Ousted Hewlett-Packard Chairman Patricia Dunn is expected to surrender on Thursday after she, a former company lawyer, and three outside investigators were charged Wednesday in California on felony charges related to the conduct of an investigation to track down news leaks from the HP board that allegedly broke state law.
California Attorney General Bill Lockyer's office said Wednesday that charges had also been filed against Kevin Hunsaker, a former senior lawyer at HP; Ronald L. DeLia, a Boston-area private detective; Matthew DePante, manager of Action Research Group, a Melbourne, Florida, information broker; and Bryan Wagner, a Littleton, Colorado, man who is said to have obtained private phone records while working for Action Research.
The Attorney General's office said Thursday that Dunn had agreed to appear at 2 p.m. at Santa Clara County Superior Court for arraignment scheduling. Hunsaker, Ronald DeLia, and Bryan Wagnerhave also agreed to surrender. The office said it had not yet contacted DePante.
The charges include using false or fraudulent pretenses to obtain confidential information from a public utility, wrongful use of computer data, identity theft, and conspiracy to commit each of those crimes. All of the charges are felonies.
"One of our state's most venerable corporate institutions lost its way as its board sought to find out who leaked confidential information to the press," said Lockyer in a statement, released Wednesday. "In this misguided effort, people inside and outside of HP violated privacy rights and broke state law."
Lockyer's office has been investigating the spying allegations because HP is based in Palo Alto, California. The charges were filed in Santa Clara County Superior Court. The U.S. Attorney's Office in San Francisco and the Federal Bureau of Investigation have been conducting separate investigations of HP.
In a statement released after the filing, Dunn's attorney, James Brosnahan, said his client will fight the charges.
"These charges are being brought against the wrong person at the wrong time and for the wrong reasons. They are the culmination of a well-financed and highly orchestrated disinformation campaign," Brosnahan said. He did not elaborate on his charge of a disinformation campaign.

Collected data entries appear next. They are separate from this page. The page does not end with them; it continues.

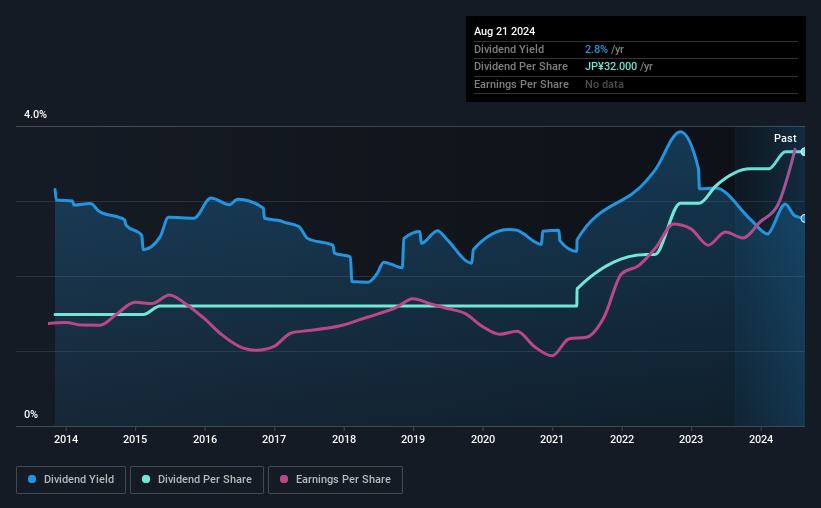Pick the 2018 year on the time axis
This screenshot has width=821, height=508.
click(344, 438)
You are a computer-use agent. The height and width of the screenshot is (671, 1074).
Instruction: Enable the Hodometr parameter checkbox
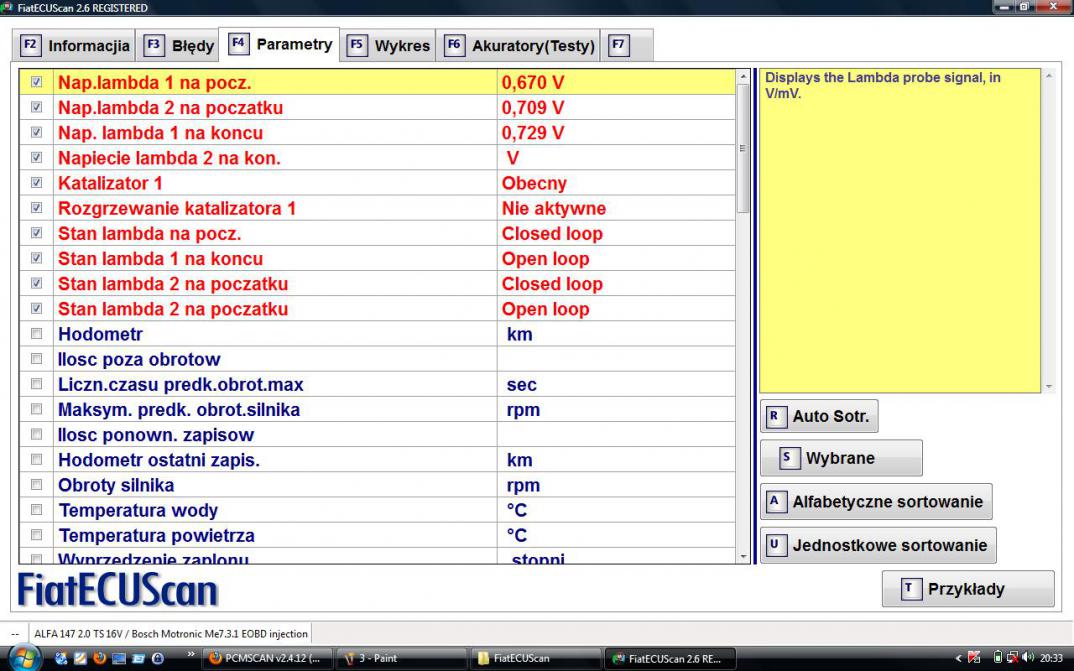[x=37, y=334]
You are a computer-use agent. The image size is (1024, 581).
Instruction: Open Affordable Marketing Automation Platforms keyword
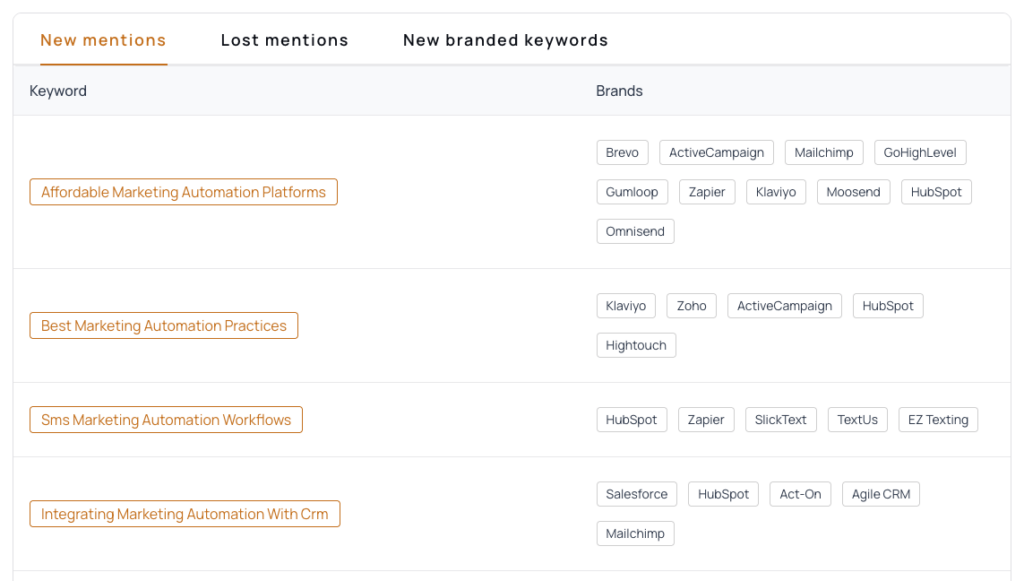click(x=183, y=192)
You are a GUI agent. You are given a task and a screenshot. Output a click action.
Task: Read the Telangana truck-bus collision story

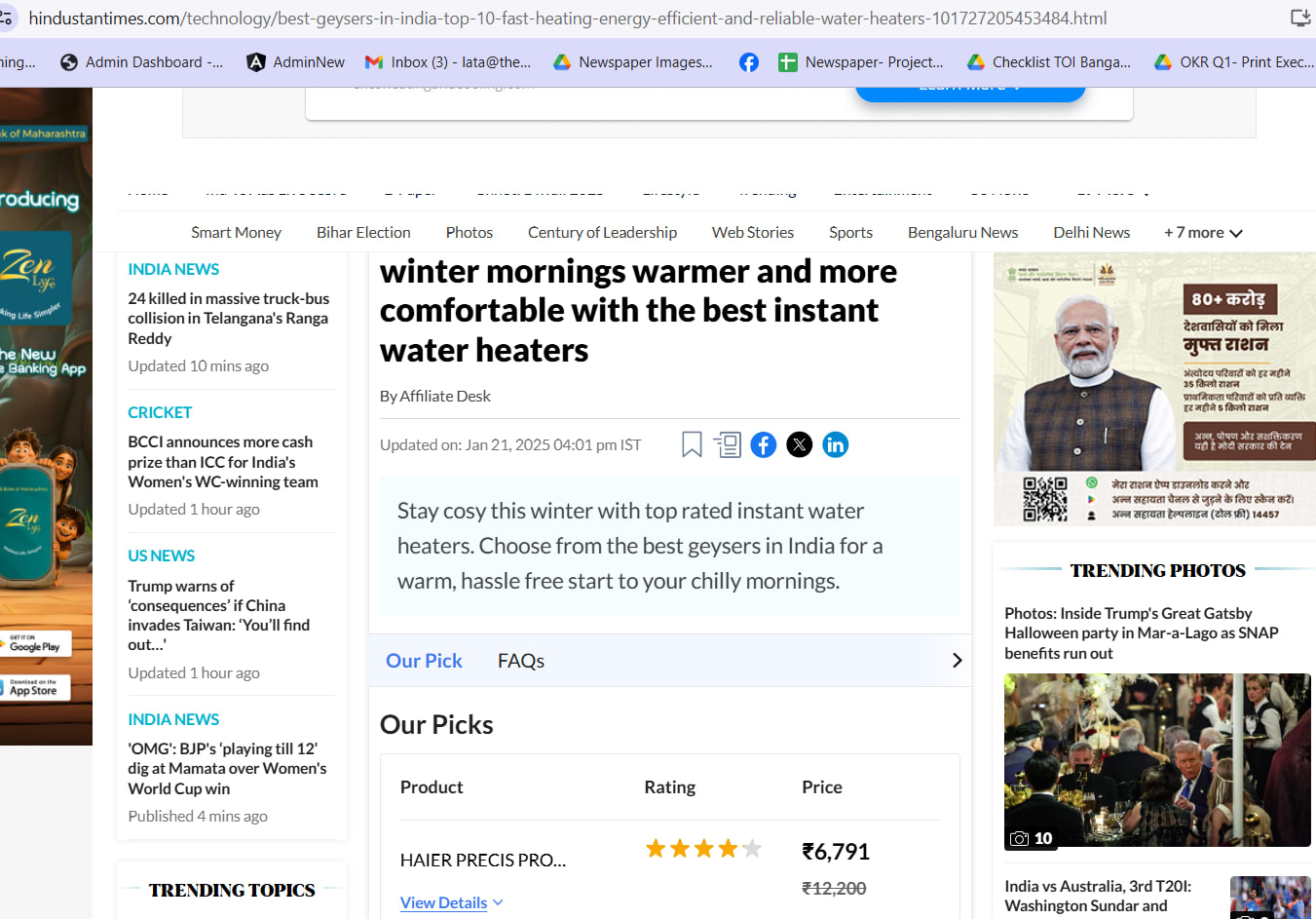pos(228,319)
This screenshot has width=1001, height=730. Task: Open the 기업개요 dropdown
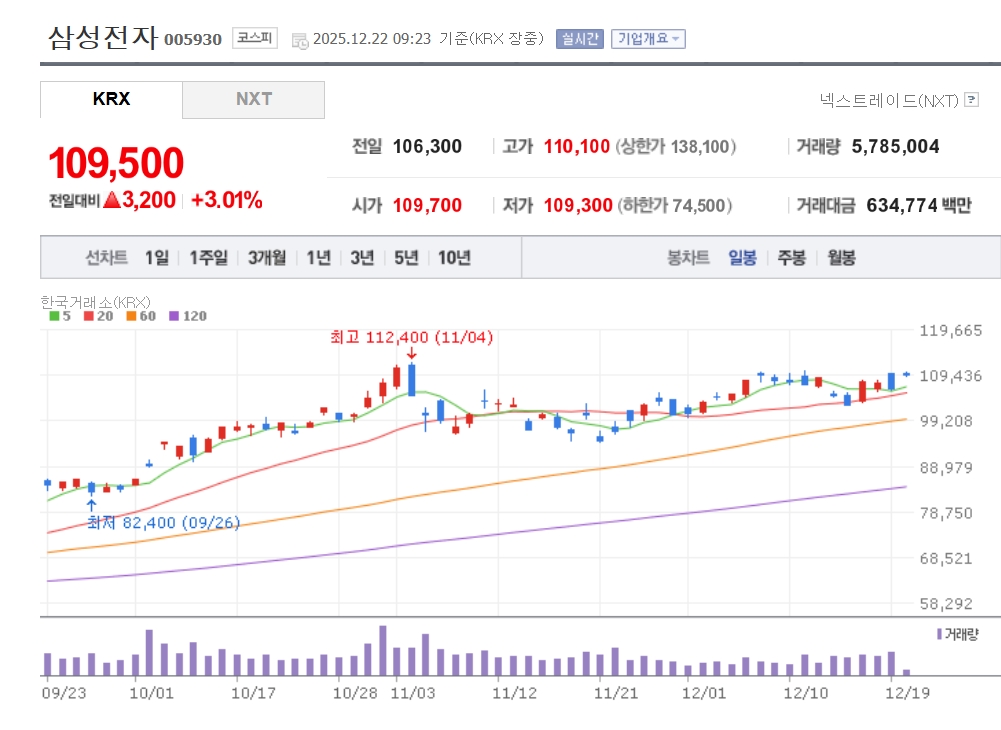[x=648, y=39]
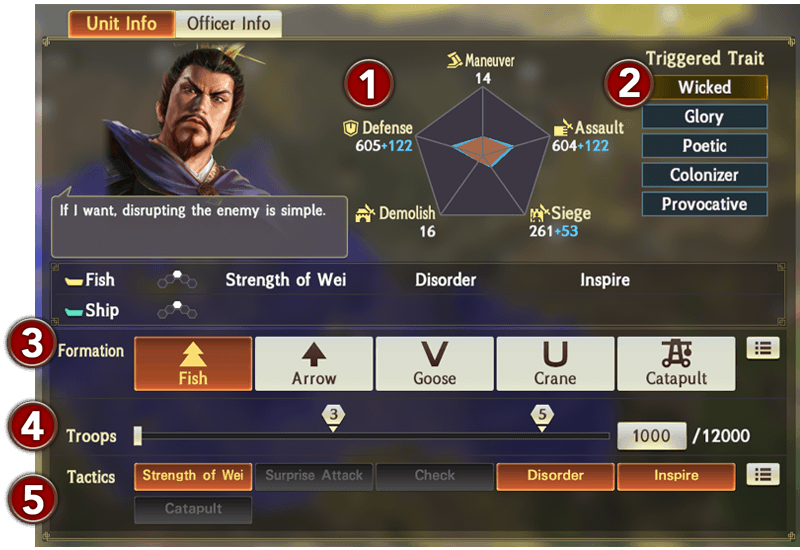Select the Fish formation icon
The image size is (800, 550).
tap(193, 364)
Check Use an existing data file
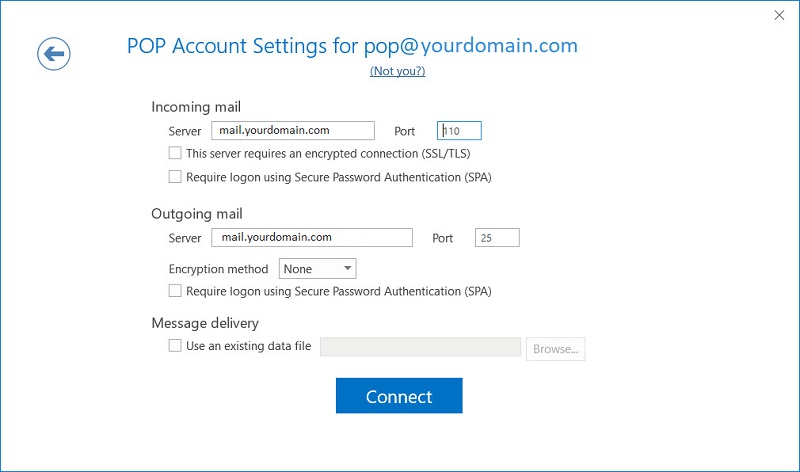 (176, 346)
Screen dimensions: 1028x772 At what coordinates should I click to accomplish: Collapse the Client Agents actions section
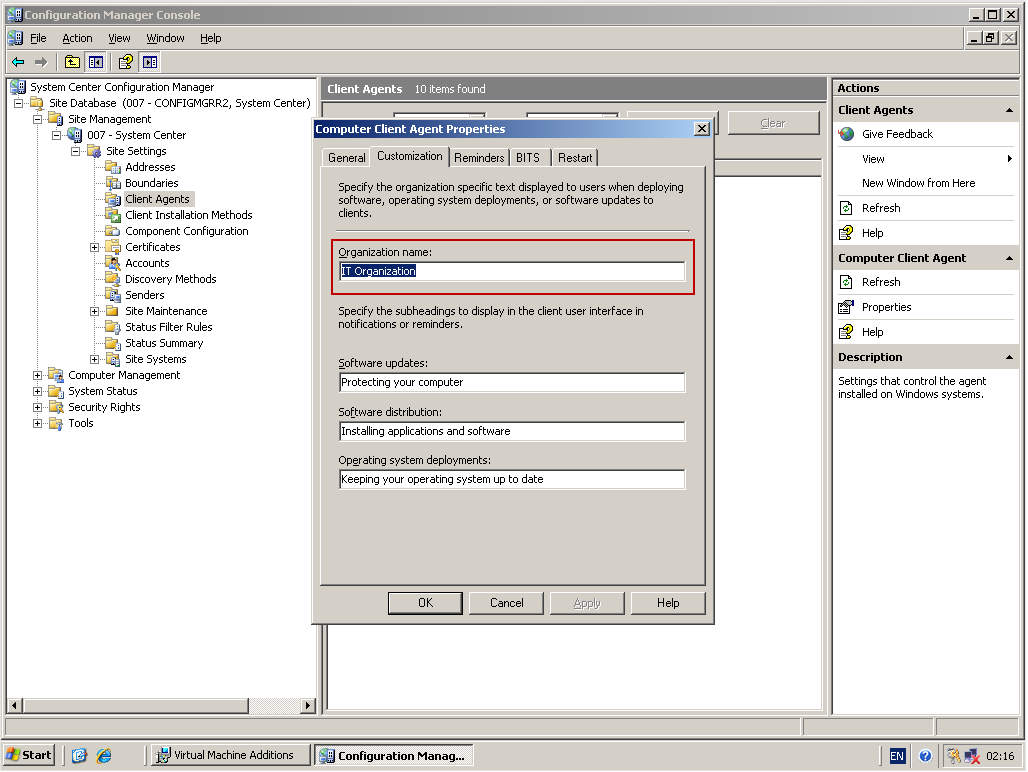tap(1009, 110)
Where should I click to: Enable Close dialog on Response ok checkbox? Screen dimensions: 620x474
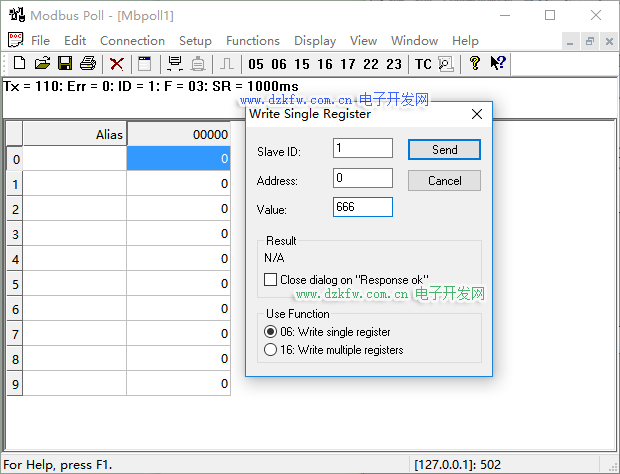(x=271, y=280)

"As her many supporters fully expect, she will fight these charges with everything she has,” he said.
In a statement released Wednesday in advance of the Sacramento press conference, HP said it was continuing to cooperate with state and federal investigators.
The private investigators hired by HP allegedly used "pretexting," pretending to be someone they are not, to obtain the telephone records of HP directors, other employees and journalists who cover the company in an attempt to find out who from the board provided information to the reporters.
The scandal has attracted the attention of the U.S. Congress. On Sept. 28, Dunn told the Oversight and Investigations Subcommittee of the House Energy and Commerce Committee that she believed employees and lawyers who said that the HP's leak investigation complied with the company's standards of conduct.